Na ribeira do Eufrates assentado,

Discorrendo me achei pela memória

Aquele breve bem, aquela glória,

Que em ti, doce Sião, tinha passado.

 

Da causa de meus males perguntado

Me foi: Como não cantas a história

De teu passado bem e da vitória

Que sempre de teu mal hás alcançado?

 

Não sabes, que a quem canta se lhe esquece

O mal, inda que grave e rigoroso?

Canta, pois, e não chores dessa sorte.

 

Respondi com suspiros: Quando cresce

A muita saudade, o piedoso

Remédio é não cantar senão a morte.

(Luís de Camões, 20 sonetos. Org. Sheila Hue. Campinas: Editora da Unicamp, 2018, p.113).

 

Considerando as características formais e o núcleo temático, é correto afirmar que o poema retoma o dito popular

 



a)

“longe dos olhos, perto do coração”.

 

 

b)

“mais vale cantar mal que chorar bem”.

 

 

c)

“a cada canto seu Espírito Santo”.

 

 

d)

“quem canta seus males espanta”.

 

 

Resolução

No soneto camoniano, o eu lírico apresenta-nos uma cena em que se encontra próximo ao Eufrates relembrando os tempos passados em Sião. Nesse momento em que está rememorando tempos tão aprazíveis, é questionado por alguém a respeito do motivo de seus males e do motivo pelo qual não se propunha a cantar (a compor sobre) a história desse tão vistoso passado e do fato de sempre ter alcançado a vitória sobre tal mal. Afinal, aponta-lhe seu interpelador, quem canta pode se esquecer do mal mesmo que este seja “grave e rigoroso”, usando um conhecido ditado “Não sabes, que a quem canta se lhe esquece o mal”. Por fim, solicita-lhe que cante e que não chore por aquela sorte. O eu lírico, ainda tomado pela tristeza saudosa, responde que, dada a saudade, o remédio que é cantar (compor) apenas caberia se a canção fosse triste, se fosse sobre a morte, sobre seu próprio fim, mostrando-se resistente ao conselho do interpelador e à crença de que realmente o canto/a poesia pudesse dispor de tal poder curativo. Assim, ele consegue elevar hiperbolicamente o tamanho das saudades e do amor a Sião, à pátria, metaforicamente Portugal.

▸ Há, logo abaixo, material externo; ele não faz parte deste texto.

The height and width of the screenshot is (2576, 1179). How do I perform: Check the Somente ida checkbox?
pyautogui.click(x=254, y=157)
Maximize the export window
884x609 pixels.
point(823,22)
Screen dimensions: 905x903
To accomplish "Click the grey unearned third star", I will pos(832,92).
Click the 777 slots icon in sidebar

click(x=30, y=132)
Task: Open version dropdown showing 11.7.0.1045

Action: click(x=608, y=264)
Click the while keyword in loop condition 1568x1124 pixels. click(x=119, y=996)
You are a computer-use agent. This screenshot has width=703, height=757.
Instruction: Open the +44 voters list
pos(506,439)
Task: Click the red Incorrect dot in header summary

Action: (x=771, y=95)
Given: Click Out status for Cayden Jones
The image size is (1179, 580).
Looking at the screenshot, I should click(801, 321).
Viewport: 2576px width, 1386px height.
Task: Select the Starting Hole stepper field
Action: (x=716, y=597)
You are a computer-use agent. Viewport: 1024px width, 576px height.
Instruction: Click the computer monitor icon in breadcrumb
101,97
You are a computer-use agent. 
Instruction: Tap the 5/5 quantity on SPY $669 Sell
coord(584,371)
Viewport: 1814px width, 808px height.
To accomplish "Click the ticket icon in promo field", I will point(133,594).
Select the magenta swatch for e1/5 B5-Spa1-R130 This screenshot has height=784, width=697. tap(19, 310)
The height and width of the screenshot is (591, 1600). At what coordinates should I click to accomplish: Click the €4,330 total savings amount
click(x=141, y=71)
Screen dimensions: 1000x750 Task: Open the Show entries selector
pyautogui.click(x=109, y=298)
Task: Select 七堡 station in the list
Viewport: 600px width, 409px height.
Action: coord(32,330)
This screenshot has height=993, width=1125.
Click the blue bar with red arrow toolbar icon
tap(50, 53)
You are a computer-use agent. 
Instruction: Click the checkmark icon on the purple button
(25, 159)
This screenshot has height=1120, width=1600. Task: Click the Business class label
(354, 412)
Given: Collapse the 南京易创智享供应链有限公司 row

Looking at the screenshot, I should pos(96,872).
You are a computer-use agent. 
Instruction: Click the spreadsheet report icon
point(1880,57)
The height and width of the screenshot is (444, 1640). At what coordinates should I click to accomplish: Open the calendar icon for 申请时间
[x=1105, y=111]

Dada a leitura acima exposta, cabe observar que o enunciado da questão solicitava que fossem consideradas características formais e o núcleo temático do soneto, associando-o a um dos ditos populares presentes nos itens.

a) Incorreta. Podemos afirmar que o núcleo temático do soneto esteja retomando este ditado, em razão de Sião estar longe dos olhos, mas perto do coração, na memória do eu lírico, portanto, acompanhando-o e sendo motivo de sua sorte e de seus males. Contudo, não há elementos formais do ditado que sejam retomados pelo poema.

b) Incorreta. Os temas do canto e do choro, do lamento são retomados pelo poema, porém não em modo, por advérbios relacionados ‘bem’ ou ‘mal’. Além disso, não há elementos formais do ditado e sua organização frasal que sejam retomados pelo poema.

c) Incorreta. O tema das particularidades, dos modos de se ver e tratar algum elemento pode ser retomado pelo poema, dado que o eu lírico cultiva seus males na rememoração discorrida dos eventos felizes, mas é instado pelo interpelador a agir de modo diferente e cantar as dores para se alegrar. Contudo, do ponto de vista estrutural, não há elementos que são retomados pelo poema.

d) Correta. A ideia de que o canto é utilizado como ferramenta para espantar os males é retomada pelo poema quando o interpelador pede ao eu lírico que este cante para que consiga afastar os males e a sorte. Ele o faz retomando exatamente uma outra versão do dito “Não sabes, que a quem canta se lhe esquece o mal”. Ao utilizar essa estrutura tão semelhante, o poema retoma não apenas a temática, mas também a forma, uma vez que faz referência direta ao ditado, construindo um paralelismo estrutural que permite a identificação de um texto pelo outro, uma vez que utiliza as mesmas sequências estruturais iniciais “quem canta”, além do aparecimento do termo “mal”, vinculado a “males”.